An der Berufsschule gab es auch noch eine theoretische Kenntnisprüfung vor einer Kommission. Sie verlief ohne Komplikationen, denn auf fachlichem Gebiet war ich sicher und hatte fundiertes Wissen. Und dass Gewerbeoberlehrer Püschel Mitglied der Prüfungskommission war, gab mir noch zusätzlich Sicherheit. Aber ein Nazibonze als Beisitzer versuchte doch in hinterhältiger Weise, ohne dadurch das positive Prüfungsergebnis in Frage zu stellen, mir die Lückenhaftigkeit meiner nationalsozialistischen Kenntnisse vor Augen zu führen.
„Kannst du mir sagen, was Milch ist?“, fragte er scheinheilig.
Etwas irritiert begann ich, ihm das Kuhprodukt Milch, so gut ich es wusste, zu erläutern Abrupt unterbrach er mich. „Das ist alles Quatsch, was du da faselst.

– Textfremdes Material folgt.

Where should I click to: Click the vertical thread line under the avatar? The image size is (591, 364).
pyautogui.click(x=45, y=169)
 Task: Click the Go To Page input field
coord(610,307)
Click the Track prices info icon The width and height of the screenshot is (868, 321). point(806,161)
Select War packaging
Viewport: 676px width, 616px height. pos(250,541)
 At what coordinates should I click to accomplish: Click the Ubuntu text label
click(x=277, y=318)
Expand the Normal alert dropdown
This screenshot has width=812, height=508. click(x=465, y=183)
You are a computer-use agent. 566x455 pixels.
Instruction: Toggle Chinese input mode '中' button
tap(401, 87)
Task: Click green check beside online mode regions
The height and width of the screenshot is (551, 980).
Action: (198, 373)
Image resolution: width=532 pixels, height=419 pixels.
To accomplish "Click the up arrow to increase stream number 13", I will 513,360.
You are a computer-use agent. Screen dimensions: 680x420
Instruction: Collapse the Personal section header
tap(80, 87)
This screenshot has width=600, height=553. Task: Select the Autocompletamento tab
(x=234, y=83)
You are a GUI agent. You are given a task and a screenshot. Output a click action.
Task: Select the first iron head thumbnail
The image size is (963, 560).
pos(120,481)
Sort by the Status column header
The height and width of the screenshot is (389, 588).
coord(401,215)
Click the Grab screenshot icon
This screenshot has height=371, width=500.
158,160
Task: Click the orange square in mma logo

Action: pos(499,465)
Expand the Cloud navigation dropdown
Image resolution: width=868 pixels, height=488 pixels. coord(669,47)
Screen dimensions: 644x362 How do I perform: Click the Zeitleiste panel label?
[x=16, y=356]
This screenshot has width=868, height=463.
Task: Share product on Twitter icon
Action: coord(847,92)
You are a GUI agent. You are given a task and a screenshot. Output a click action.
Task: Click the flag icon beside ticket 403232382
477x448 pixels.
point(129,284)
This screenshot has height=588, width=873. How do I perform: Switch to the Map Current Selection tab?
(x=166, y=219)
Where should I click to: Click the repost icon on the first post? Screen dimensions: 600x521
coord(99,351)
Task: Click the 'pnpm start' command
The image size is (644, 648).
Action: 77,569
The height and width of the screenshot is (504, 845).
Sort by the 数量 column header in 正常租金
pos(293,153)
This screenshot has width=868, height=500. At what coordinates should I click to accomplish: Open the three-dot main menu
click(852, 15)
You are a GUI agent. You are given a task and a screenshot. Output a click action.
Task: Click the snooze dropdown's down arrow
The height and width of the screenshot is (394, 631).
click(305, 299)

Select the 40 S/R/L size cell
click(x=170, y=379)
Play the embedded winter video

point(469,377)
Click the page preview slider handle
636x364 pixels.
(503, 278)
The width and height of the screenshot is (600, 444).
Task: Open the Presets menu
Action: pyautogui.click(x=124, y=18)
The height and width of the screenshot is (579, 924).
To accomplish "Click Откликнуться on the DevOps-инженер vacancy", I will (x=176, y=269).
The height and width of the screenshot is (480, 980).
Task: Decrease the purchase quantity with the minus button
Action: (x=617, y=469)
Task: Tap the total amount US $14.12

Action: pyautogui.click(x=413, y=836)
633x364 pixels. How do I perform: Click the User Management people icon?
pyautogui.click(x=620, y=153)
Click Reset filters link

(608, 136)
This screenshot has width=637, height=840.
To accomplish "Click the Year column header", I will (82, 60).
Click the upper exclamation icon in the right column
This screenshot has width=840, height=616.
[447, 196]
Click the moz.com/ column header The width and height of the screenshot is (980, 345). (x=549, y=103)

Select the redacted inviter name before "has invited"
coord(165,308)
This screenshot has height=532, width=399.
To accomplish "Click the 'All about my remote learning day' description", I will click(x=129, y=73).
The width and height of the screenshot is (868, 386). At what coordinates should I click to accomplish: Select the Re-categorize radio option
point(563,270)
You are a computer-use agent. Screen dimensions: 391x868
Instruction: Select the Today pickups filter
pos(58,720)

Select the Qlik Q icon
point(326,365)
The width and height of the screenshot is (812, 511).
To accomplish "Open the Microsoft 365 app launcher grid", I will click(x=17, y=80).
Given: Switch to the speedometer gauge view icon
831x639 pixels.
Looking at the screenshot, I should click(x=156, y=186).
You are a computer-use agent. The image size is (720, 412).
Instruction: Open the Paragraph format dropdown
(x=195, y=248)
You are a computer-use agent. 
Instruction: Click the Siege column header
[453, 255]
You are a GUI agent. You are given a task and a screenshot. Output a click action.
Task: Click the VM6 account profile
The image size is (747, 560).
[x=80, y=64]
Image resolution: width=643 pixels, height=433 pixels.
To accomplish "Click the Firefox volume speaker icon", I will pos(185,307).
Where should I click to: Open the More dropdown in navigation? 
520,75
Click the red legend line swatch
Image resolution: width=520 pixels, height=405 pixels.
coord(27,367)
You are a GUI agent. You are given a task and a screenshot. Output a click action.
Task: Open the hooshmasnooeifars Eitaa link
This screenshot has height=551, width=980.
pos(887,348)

Als. deutscher Junge müsstest du doch wissen: M i l c h ist General unserer hel-
denhaften Luftwaffe.“
Die vorzeitige Facharbeiterprüfung, egal ob bestanden oder nicht, hatte keinen Einfluss auf mein weiteres Lehrlingsdasein. Der Lehrvertrag blieb weiterhin voll gültig. Er wurde nur durch kriegsbedingte Einsätze unterbrochen.
Als ich im September 1945 aus Gefangenschaft kam und mich in meinem Lehrbetrieb, Maschinenfabrik und Eisengießerei Wilhelm Quade GmbH, zurück melden wollte, existierte er nicht mehr. Im Rahmen der Reparations-verpflichtungen gegenüber der Sowjetunion war er demontiert worden. Ein ehemaliger Angestellter, der sich in einem halbleeren Büro zu schaffen machte und mich von früher her kannte, rief mich zu sich und übergab mir meinen Facharbeiterbrief. Er hatte ihn in einem Aktenschrank entdeckt und an sich genommen. So erhielt ich, lange nach dem Untergang des Dritten Reiches, von ihm amtlich besiegelt, ein Dokument, dass ich meine Facharbeiterprüfung als Modelltischler erfolgreich abgelegt hatte.